1. De acuerdo a un estudio de la Universidad de California, el voto en
México es 18 veces más alto que el promedio de Iberoamérica en
términos de financiamiento público. Por ejemplo, cada sufragio cuesta
aquí 17 dólares, comparados con 29 centavos de dólar en Brasil, 41
centavos de dólar en Argentina y 2 dólares en Colombia.
El mismo estudio señala que el promedio de gasto electoral en la
región es de 123 millones de dólares contra 465 millones en México.
A pesar de las presiones de movimientos ciudadanos, analistas
políticos y líderes de opinión por disminuir los costos, la reforma
electoral de 2007 fue una simulación. La fórmula de asignación de
recursos públicos para los partidos representó un ahorro magro.
Además, se transmitieron en 2009 más de 23 millones de spots de
febrero a julio, contra 800,000 durante 2006.
¿Cómo llegamos a este punto? Durante los años noventa del siglo
pasado, las reformas electorales otorgaron recursos públicos a los
partidos para tener condiciones de competencia equitativas. Hoy día el
financiamiento sirve, entre otras cosas, para afianzar grupos
clientelares al interior de los partidos. Y es ejercido con alta
discrecionalidad.
¿Es factible reducir el gasto de los partidos? Desde mi punto de vista
podría serlo si pensamos en reformas previas a manera de
condiciones necesarias. Lo anterior, por dos razones:
En primer lugar, la fórmula de asignación de recursos está plasmada
en la Constitución Política. Su reforma necesitaría la aprobación de las
dos terceras partes del Congreso de la Unión y la ratificación de la
mitad más una de las legislaturas locales. Es fantasioso suponer que
los partidos reducirán su financiamiento si no son responsables
electoralmente de cuanto hacen o dejan de hacer.
Deseo recurrir a un principio de mercadotecnia para explicar la
segunda razón. Cuando se lanza un producto al mercado, las
campañas introductorias son costosas por la necesidad de
posicionarse. Los gastos se concentran en exposición mediática y
mensajes que capturen la atención.
2. Una vez ganado el posicionamiento, las campañas subsecuentes son
más baratas, basándose en la identificación entre los consumidores.

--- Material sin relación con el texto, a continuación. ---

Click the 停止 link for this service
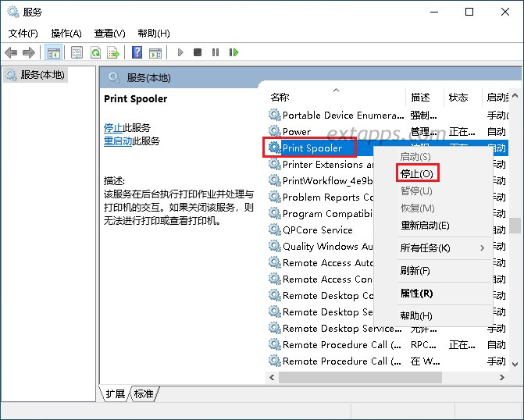This screenshot has height=420, width=524. 113,127
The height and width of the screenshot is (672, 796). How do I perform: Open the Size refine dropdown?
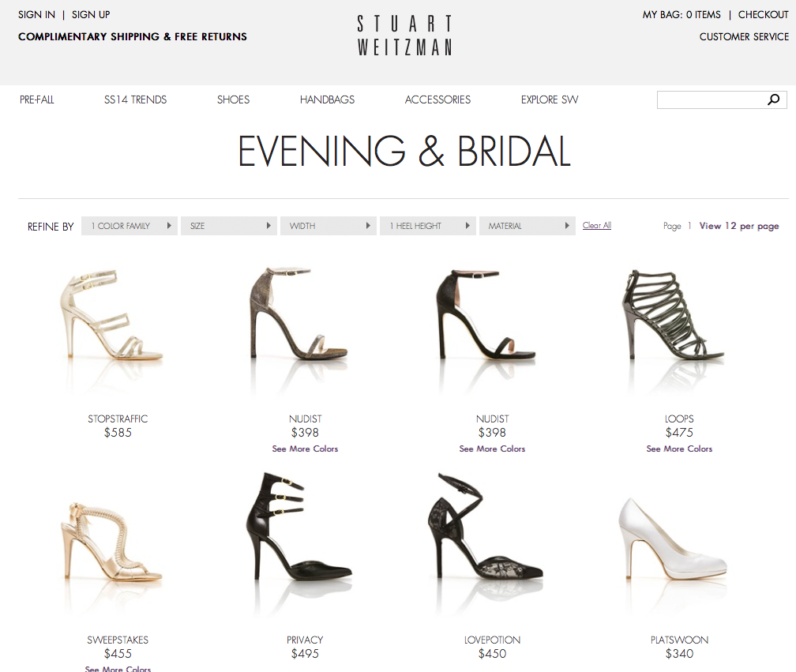tap(229, 226)
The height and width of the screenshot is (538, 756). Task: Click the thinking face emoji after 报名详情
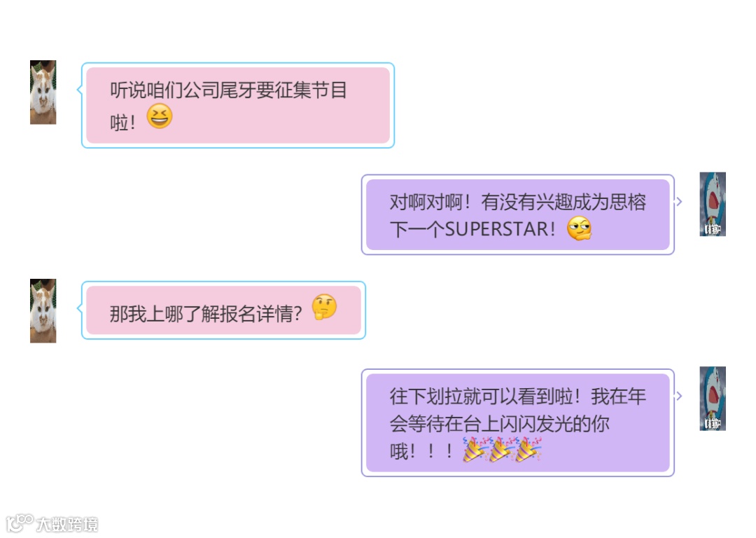click(x=324, y=307)
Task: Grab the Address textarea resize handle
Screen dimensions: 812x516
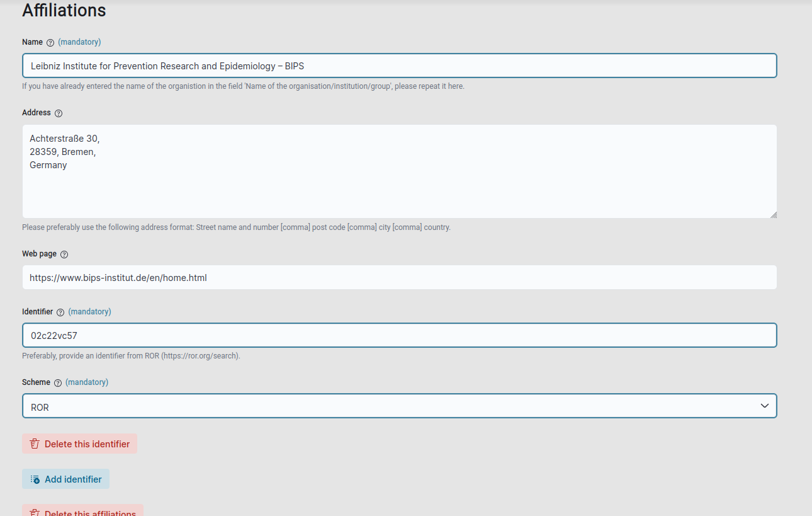Action: point(773,214)
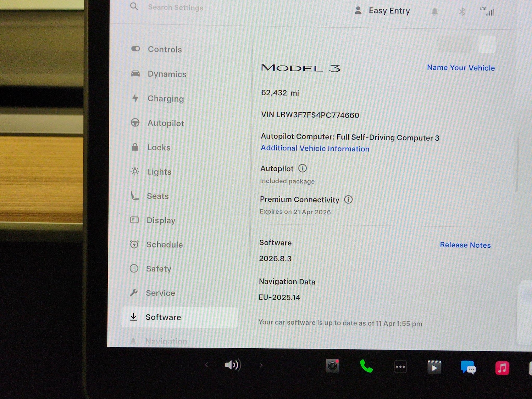This screenshot has width=532, height=399.
Task: Open the dashcam camera app icon
Action: coord(332,366)
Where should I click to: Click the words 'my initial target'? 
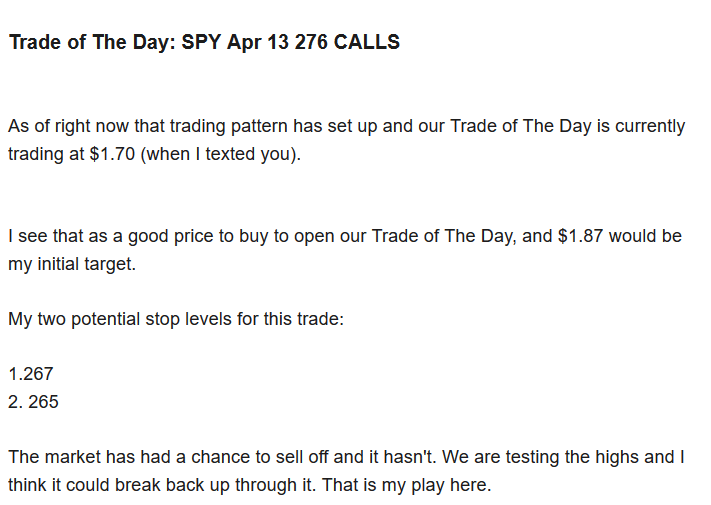72,264
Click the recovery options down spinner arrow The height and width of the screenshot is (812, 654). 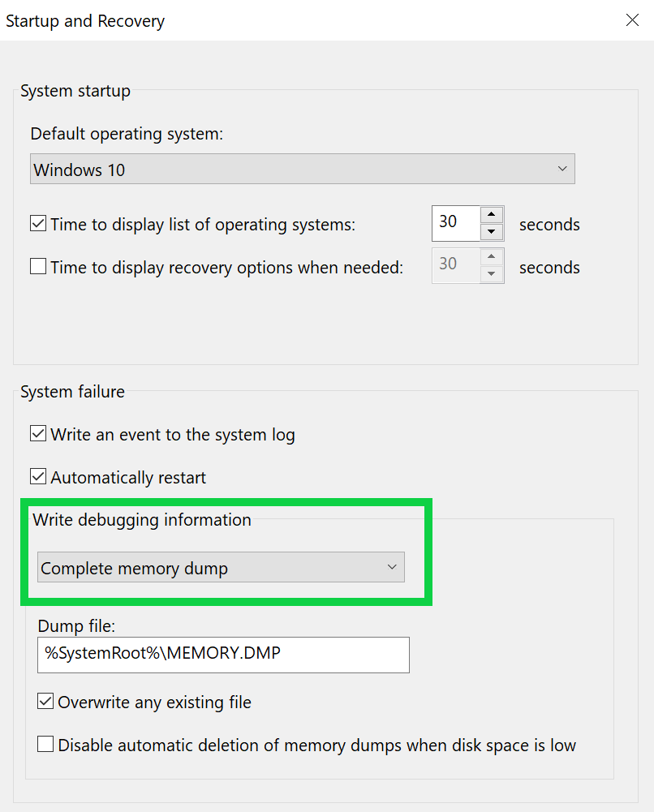coord(492,275)
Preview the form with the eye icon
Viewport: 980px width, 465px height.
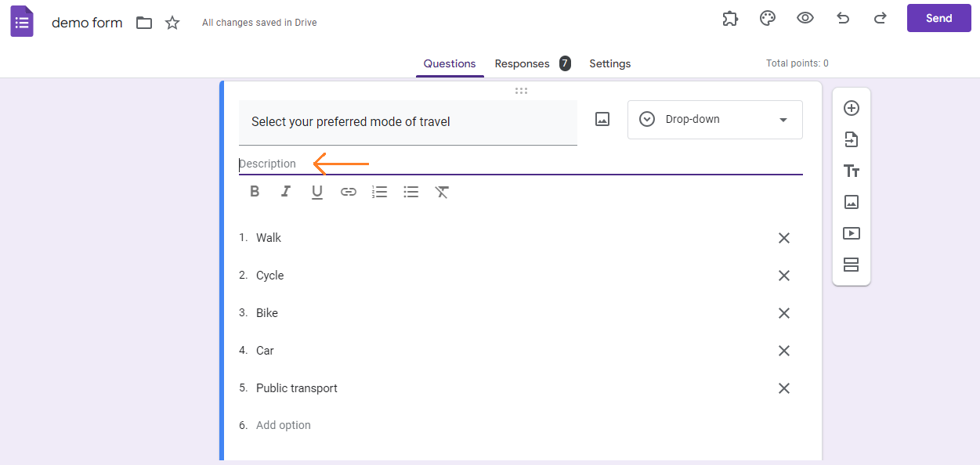pos(805,18)
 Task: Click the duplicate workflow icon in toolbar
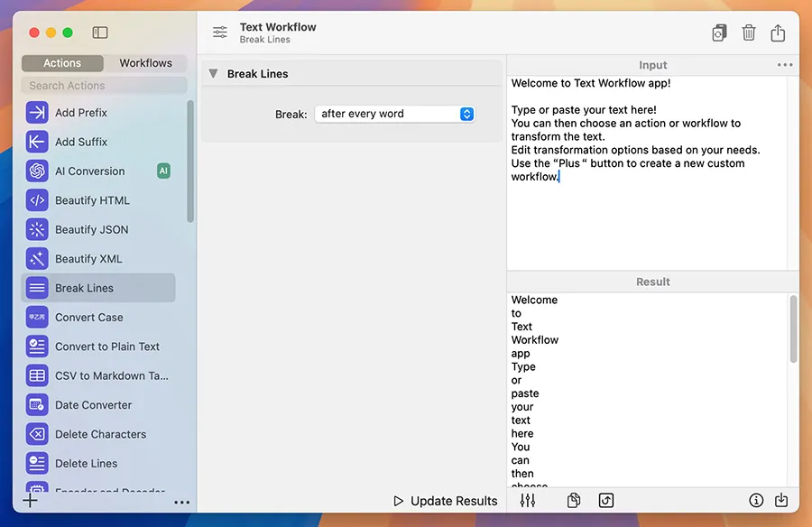(x=718, y=32)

Por ello se usarán frases que recurren a la familiaridad como,
digamos, “fórmula mejorada”.
Este principio se aplica para los gastos de campaña en una
democracia que tiene políticos responsables. Por ejemplo, si un
diputado novato desea continuar con su carrera, debe posicionarse
ante el electorado para ganar la identificación y apoyo necesarios para
reelegirse. De esa forma presentará iniciativas e ingresará a las
comisiones que correspondan a los intereses de su distrito, además de
involucrarse en actividades de gestoría para dar resultados. Esto
también aplica para otros funcionarios electos, como los alcaldes.
Por lo tanto nuestros candidatos requieren de tantos recursos, los
cuales se gastan mayormente en los medios, porque así lo exigen los
arreglos institucionales: cada tres años se tienen que realizar cientos
de campañas introductorias.
Para concluir, si de verdad se desea un cambio en materia de
financiamiento, es necesario pensar en la reelección inmediata de
legisladores y alcaldes a manera de precondición. Hay que ser claros:
esta reforma no traería en automático los beneficios esperados, pero
sin ella garantizamos que nunca se aprueben.
Si tuvieran que presentarse a sus electores para ser nuevamente
electos, se verían obligados a acotar sus privilegios. Además los
electores tendrían otros elementos para evaluarlos más allá de las
dádivas y las promesas. Es hora de centrar el debate si no queremos
quejarnos de lo mismo cada tres años.